En ese clima, los discursos autoritarios disfrutan de un nuevo atractivo. Pueden presentarse como soluciones simples a problemas complejos. La extrema derecha ha aprovechado ese impulso con notable acierto: ha construido una narrativa en la que el franquismo aparece como un oasis de estabilidad frente al caos parlamentario, un periodo de grandeza nacional en contraposición a una inventada decadencia actual. Lo que importa no es la precisión histórica; lo que importa es la utilidad política.
El algoritmo y el meme de Franco
El mundo digital amplifica esta tendencia. En TikTok, Instagram y YouTube circulan vídeos que glorifican símbolos franquistas, acompañados de música épica, estética retro y un sentido de transgresión juvenil. La pedagogía democrática nunca ha sido tan aburrida en comparación. El algoritmo premia lo provocador, lo emocional y lo identitario. La historia, mientras tanto, queda reducida a un conjunto de imágenes descontextualizadas.
El resultado es una memoria selectiva en la que la censura, la represión política y la pobreza estructural desaparecen detrás de un montaje cuidadosamente editado. Para muchos jóvenes, Franco no es un dictador histórico sino un personaje reciclable en la cultura pop política: un meme convertido en manifiesto.

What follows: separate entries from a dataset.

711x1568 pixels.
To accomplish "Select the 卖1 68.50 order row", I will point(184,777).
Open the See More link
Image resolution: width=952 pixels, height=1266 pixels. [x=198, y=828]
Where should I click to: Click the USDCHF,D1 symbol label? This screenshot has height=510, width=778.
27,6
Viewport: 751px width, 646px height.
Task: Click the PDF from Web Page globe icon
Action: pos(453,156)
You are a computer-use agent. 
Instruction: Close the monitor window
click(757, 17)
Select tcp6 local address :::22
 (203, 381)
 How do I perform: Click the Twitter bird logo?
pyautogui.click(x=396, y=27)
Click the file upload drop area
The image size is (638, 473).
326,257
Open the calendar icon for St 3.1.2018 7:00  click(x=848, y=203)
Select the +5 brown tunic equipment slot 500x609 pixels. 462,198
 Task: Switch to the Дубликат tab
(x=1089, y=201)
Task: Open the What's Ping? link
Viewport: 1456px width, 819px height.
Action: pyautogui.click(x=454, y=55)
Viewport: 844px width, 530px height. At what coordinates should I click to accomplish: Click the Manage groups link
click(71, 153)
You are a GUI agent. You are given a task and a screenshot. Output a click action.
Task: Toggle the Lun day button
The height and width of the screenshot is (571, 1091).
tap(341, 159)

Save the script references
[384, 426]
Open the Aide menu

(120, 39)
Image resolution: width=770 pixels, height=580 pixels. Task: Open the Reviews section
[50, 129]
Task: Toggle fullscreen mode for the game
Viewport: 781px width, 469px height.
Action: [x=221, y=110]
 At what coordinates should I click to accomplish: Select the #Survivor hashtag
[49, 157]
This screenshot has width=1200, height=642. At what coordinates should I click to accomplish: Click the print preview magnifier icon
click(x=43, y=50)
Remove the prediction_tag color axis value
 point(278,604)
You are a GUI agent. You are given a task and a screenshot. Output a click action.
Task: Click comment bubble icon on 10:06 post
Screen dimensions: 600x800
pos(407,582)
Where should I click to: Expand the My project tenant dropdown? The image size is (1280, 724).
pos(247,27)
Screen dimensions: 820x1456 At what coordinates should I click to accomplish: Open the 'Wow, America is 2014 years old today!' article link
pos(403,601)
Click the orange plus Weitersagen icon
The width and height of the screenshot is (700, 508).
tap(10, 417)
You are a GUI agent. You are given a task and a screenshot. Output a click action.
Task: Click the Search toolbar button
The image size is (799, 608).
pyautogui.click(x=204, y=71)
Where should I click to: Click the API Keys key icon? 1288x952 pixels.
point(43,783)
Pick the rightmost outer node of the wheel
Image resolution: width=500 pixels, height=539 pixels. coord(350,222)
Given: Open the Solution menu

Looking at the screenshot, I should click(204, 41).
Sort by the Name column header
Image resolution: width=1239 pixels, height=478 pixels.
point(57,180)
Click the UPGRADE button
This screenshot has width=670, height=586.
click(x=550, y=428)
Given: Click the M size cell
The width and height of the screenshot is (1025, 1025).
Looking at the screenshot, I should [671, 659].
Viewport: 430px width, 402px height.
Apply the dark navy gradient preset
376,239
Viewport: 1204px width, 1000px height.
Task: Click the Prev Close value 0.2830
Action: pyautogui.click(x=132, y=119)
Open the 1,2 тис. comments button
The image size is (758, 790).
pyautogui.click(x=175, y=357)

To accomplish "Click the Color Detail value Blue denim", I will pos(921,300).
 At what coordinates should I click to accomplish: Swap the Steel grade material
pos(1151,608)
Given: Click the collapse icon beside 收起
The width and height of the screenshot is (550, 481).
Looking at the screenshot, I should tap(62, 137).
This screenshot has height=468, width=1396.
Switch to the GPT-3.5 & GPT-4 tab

Fracaso de las democracias
Los analistas han señalado un patrón común en sociedades que experimentan oleadas de revisionismo autoritario: cuando los sistemas democráticos no ofrecen resultados visibles, se cuestiona su legitimidad. En España, la polarización política, la parálisis institucional y la sensación de que cada crisis termina en otra crisis han erosionado aún más la confianza en las instituciones.
Mientras tanto, la extrema derecha se presenta como la única fuerza dispuesta a “decir lo que otros no dicen”, aunque lo que diga sea históricamente falso. En su relato, Franco encarna el espíritu del orden y la nación; la democracia, en cambio, se asocia con el desgobierno y la fragmentación. Es una lectura profundamente simplista, pero no deja de ser seductora para quienes buscan certezas en tiempos inciertos.
Autocracia imaginada
Paradójicamente, los defensores juveniles del franquismo suelen desconocer los aspectos más básicos del régimen: la autarquía económica que sumió al país en décadas de atraso, las depuraciones políticas, la persecución cultural, los asesinatos de Estado o la red de censura que abarcaba desde la prensa hasta el teatro. Su imagen proviene más de la propaganda tardofranquista y de reconstrucciones sesgadas que de los archivos.
Pero ahí reside su fuerza. No es una nostalgia real, sino una nostalgia inventada. Un bulo. No mira al pasado, sino al futuro: a un futuro autoritario en el que las incomodidades de la democracia desaparecen, al precio de las libertades que muchos dan por sentadas.
Fenómeno global
Este fenómeno no es exclusivamente ibérico. La nostalgia blanqueada del pasado autoritario se extiende desde la Hungría orbanista hasta la Italia melancólica del ventennio estilizado. En España, sin embargo, tiene un componente adicional: la transición democrática nunca llegó a construir un relato común sobre lo que significó la dictadura. La memoria quedó politizada, fragmentada, a veces silenciosa. En ese vacío, la extrema derecha ha encontrado espacio para implantar su versión alternativa.
La exaltación del franquismo entre parte de la juventud es más que un problema moral; es un síntoma de una democracia enferma de desconfianza y saturada de ruido. El resurgimiento del autoritarismo no llega con marchas militares ni uniformes caqui. Llega en forma de tendencia viral, de meme compartido, de promesa de orden en tiempos de incertidumbre.
Las democracias no colapsan porque la ciudadanía conozca demasiado su historia, sino porque la conoce demasiado poco. España no es la excepción: es el laboratorio de una era en la que el pasado se reinventa y el autoritarismo se empaqueta para consumo juvenil. El desafío para la democracia no es solo gobernar mejor; es contar su propia historia de manera convincente.